* YOUR OBJECTIVE
Type out the data exactly as given. Skip any image.
»»
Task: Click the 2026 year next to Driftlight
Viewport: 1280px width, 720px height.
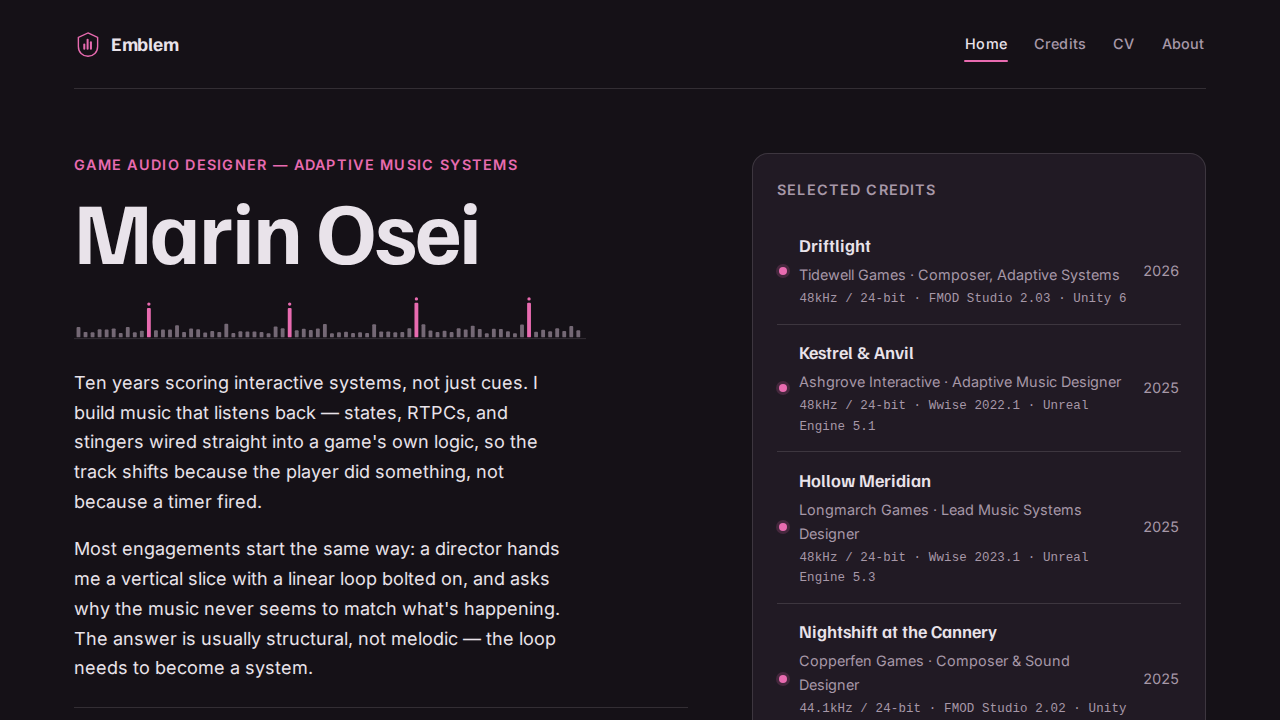Action: tap(1161, 271)
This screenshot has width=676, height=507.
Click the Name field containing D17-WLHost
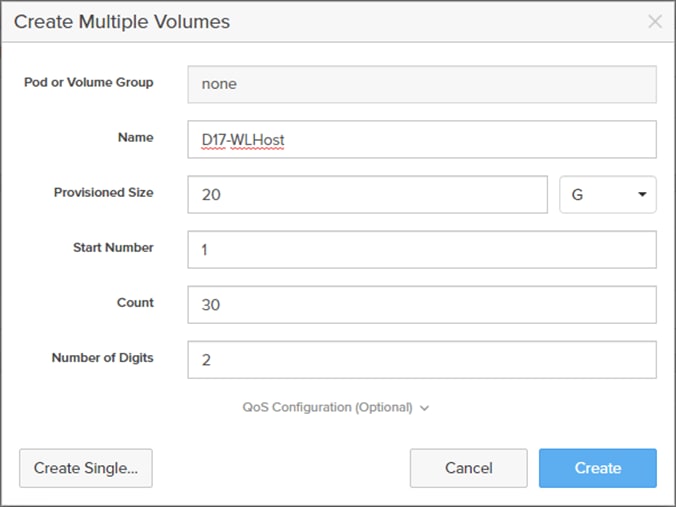pyautogui.click(x=421, y=140)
««
* ANSWER TO THIS TASK
Task: Click the 2026 year next to Driftlight
Viewport: 1280px width, 720px height.
Action: tap(1161, 271)
This screenshot has width=676, height=507.
Click the Name field containing D17-WLHost
pyautogui.click(x=421, y=140)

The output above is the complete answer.